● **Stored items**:
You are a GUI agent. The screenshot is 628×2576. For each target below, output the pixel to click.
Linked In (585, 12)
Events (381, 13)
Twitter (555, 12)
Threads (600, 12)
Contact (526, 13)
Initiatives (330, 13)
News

● **Exercise objective**:
In full and without alteration, write out each record.

● **Answer area**:
You are a GUI agent. The screenshot is 628×2576. For each target below, output the pixel to click.
Linked In (585, 12)
Events (381, 13)
Twitter (555, 12)
Threads (600, 12)
Contact (526, 13)
Initiatives (330, 13)
News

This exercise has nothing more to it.